→ **Work required**: Word for word, quote the lines from the one containing "Switch to the General tab" to the end of the entries below, including both. Leave pictures out.

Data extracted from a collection
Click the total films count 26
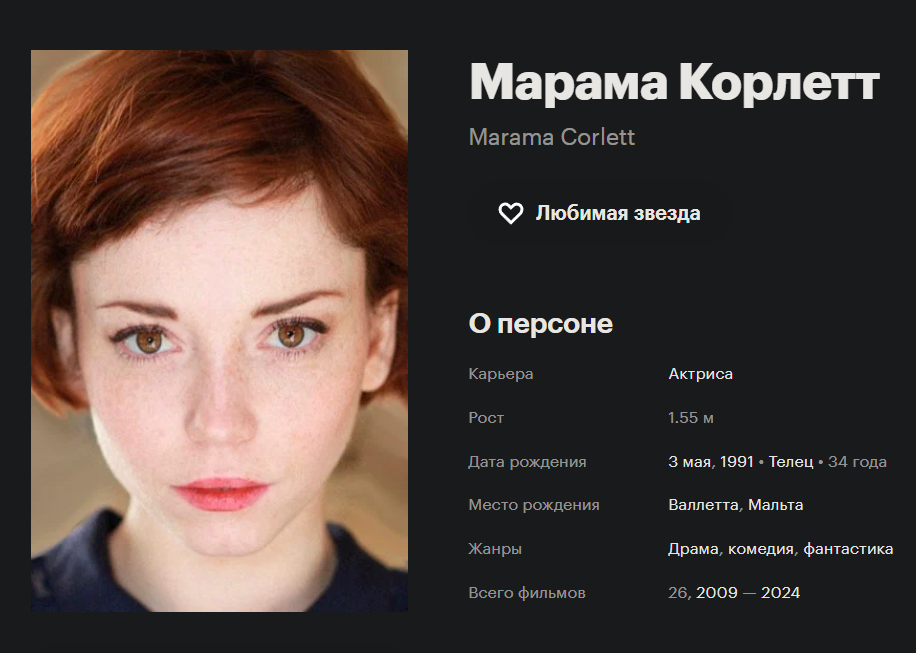click(x=678, y=593)
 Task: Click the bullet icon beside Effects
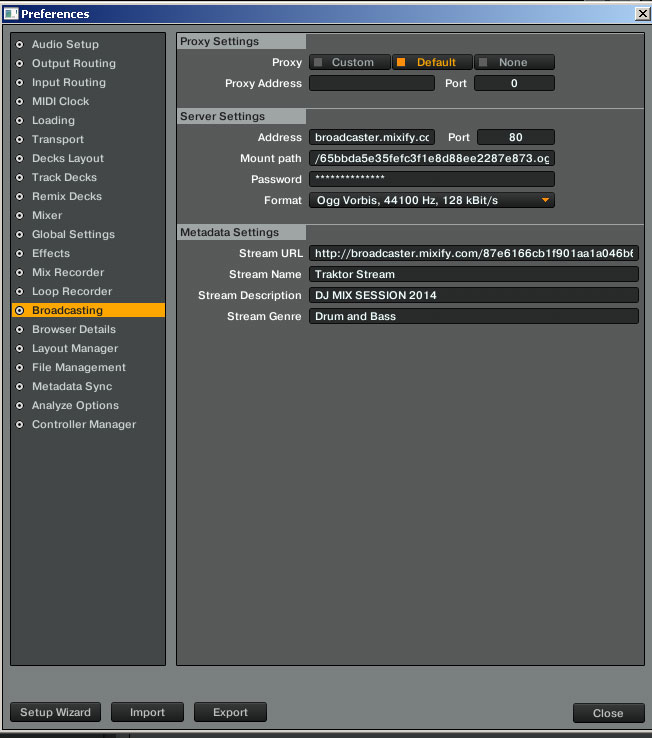coord(20,254)
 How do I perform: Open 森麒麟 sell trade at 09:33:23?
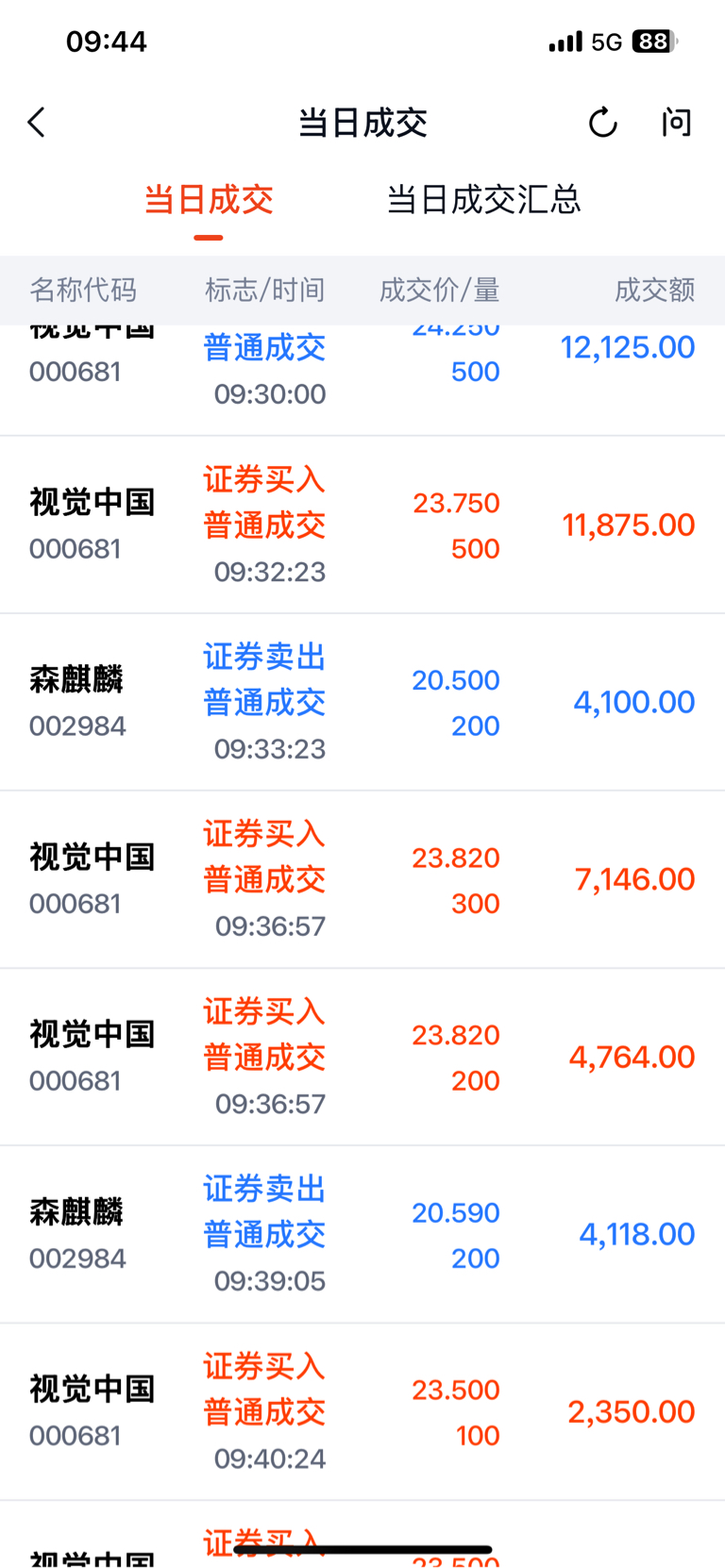[x=362, y=703]

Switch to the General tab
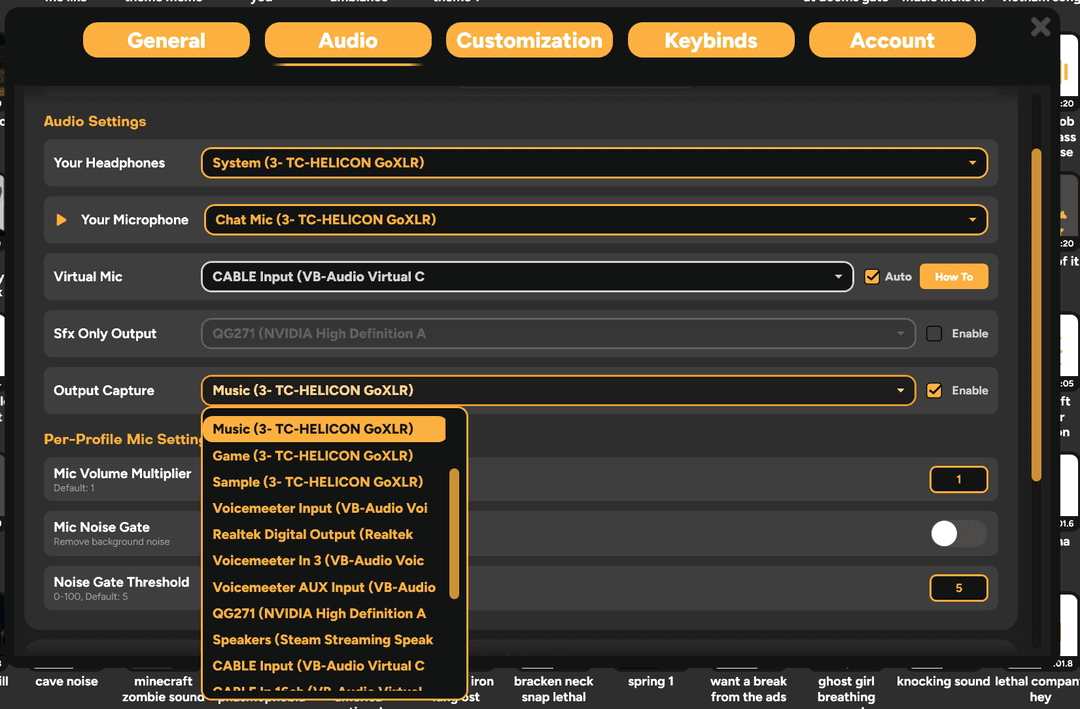165,40
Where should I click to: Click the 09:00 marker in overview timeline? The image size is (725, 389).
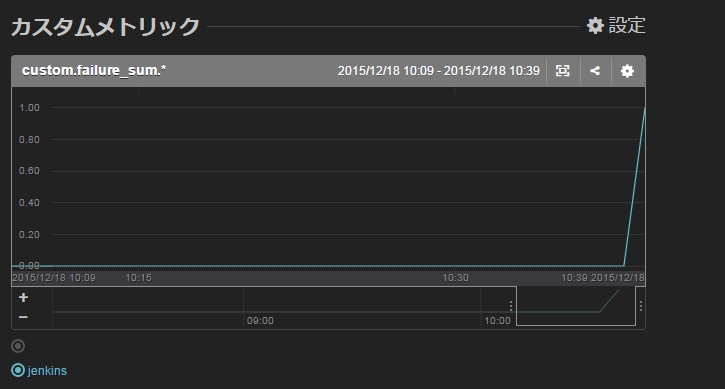click(260, 321)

→ **Solution to the exercise**:
Switch to the General tab
165,40
Where should I click to: Click the 09:00 marker in overview timeline? The image size is (725, 389).
click(260, 321)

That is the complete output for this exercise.